§ **Exercise**
Using the records below, locate all lines containing "parviflora" and return them.

§ **Input**

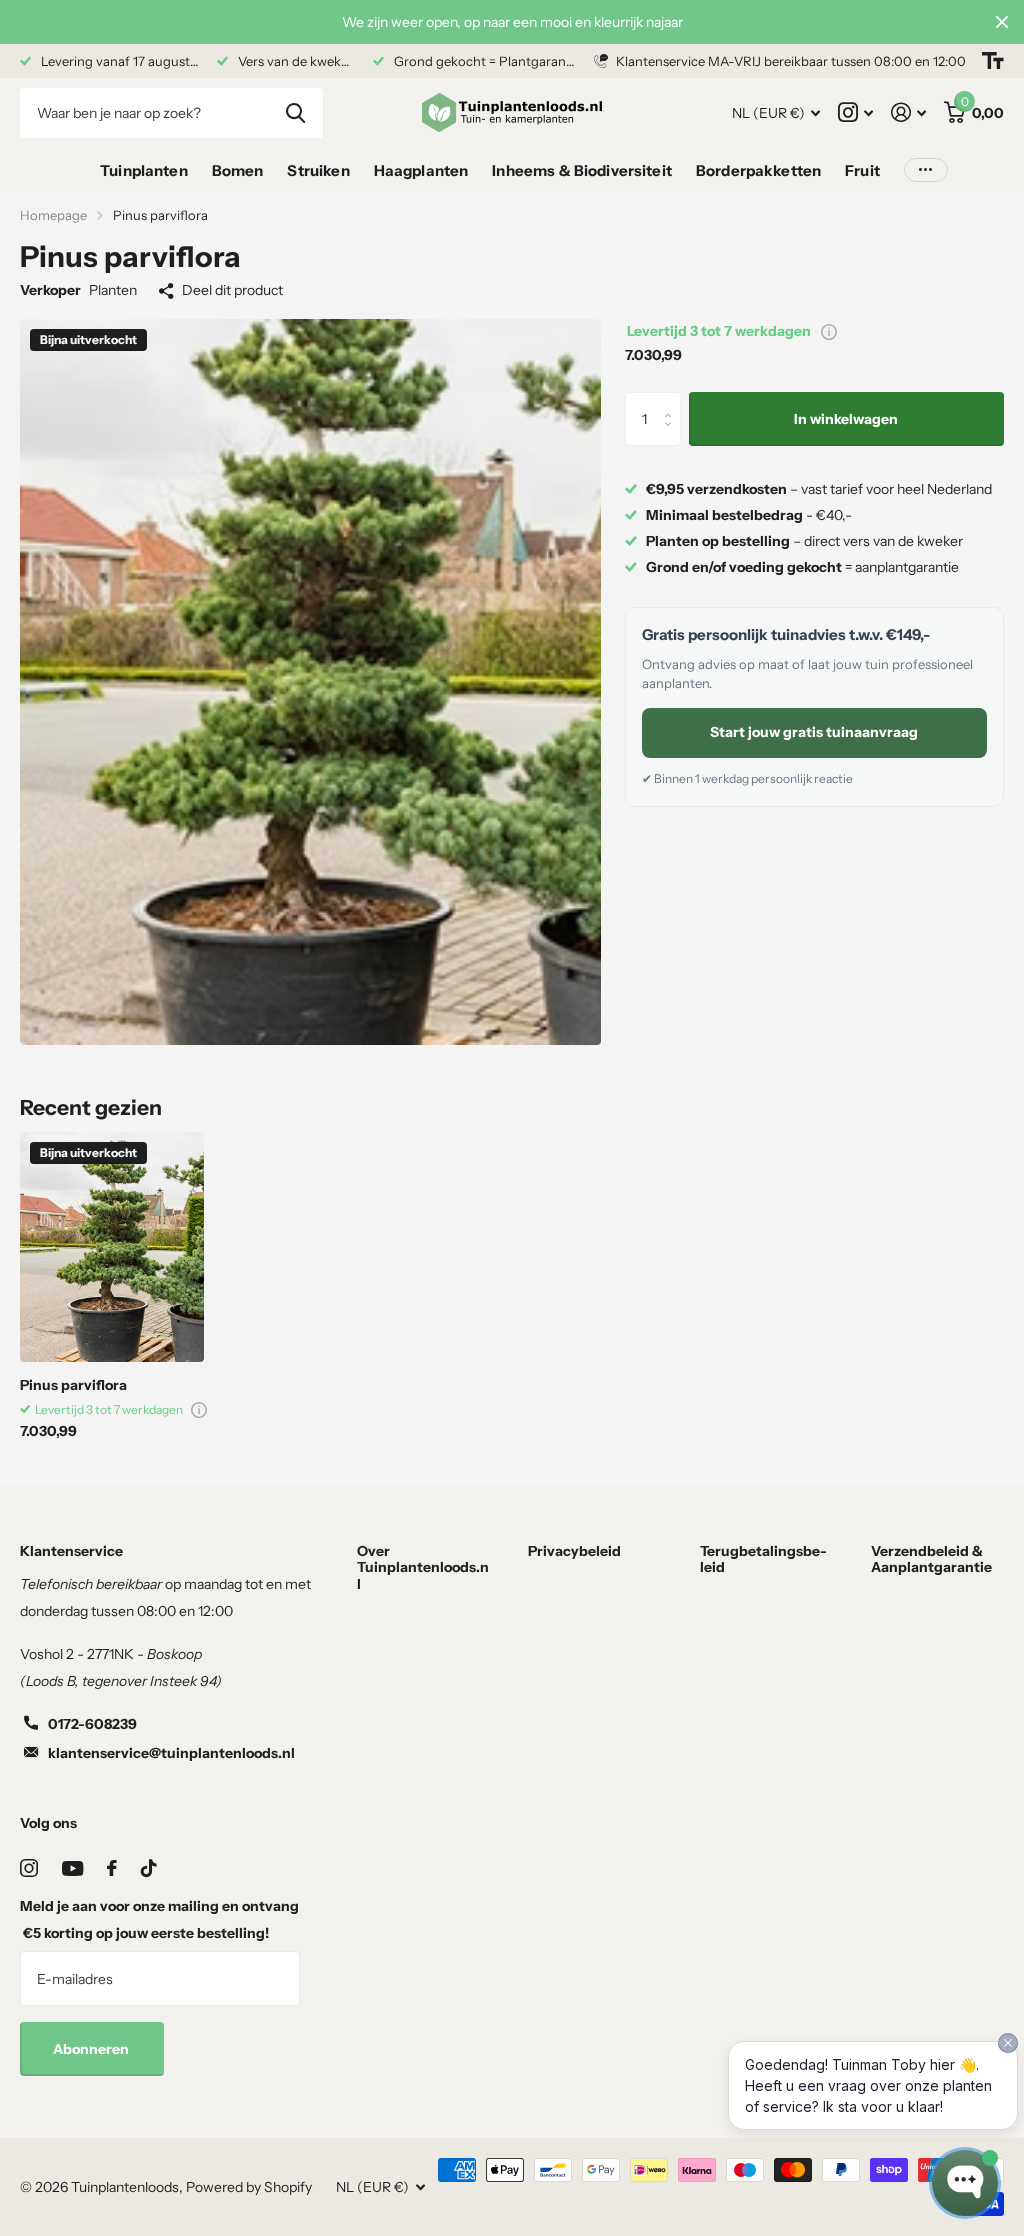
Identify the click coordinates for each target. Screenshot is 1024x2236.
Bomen (238, 170)
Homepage (53, 215)
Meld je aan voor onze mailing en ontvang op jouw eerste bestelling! (159, 1919)
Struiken (318, 170)
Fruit (862, 170)
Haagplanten (421, 170)
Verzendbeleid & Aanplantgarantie (931, 1559)
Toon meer (926, 170)
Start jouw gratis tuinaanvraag (814, 732)
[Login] (908, 112)
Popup (829, 331)
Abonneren (92, 2049)
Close (1002, 22)
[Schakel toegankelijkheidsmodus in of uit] (993, 61)
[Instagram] (29, 1868)
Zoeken (295, 113)
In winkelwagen (846, 419)
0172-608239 (92, 1724)
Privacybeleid (574, 1551)
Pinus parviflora (73, 1385)
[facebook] (112, 1868)
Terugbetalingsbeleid (763, 1559)
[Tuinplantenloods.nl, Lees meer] (855, 112)
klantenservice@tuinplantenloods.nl (171, 1753)
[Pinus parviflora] (112, 1247)
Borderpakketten (758, 170)
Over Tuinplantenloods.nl (423, 1567)
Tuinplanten (144, 170)
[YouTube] (72, 1868)
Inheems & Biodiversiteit (582, 170)
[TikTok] (149, 1868)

§ **Reply**
Pinus parviflora (73, 1385)
[Pinus parviflora] (112, 1247)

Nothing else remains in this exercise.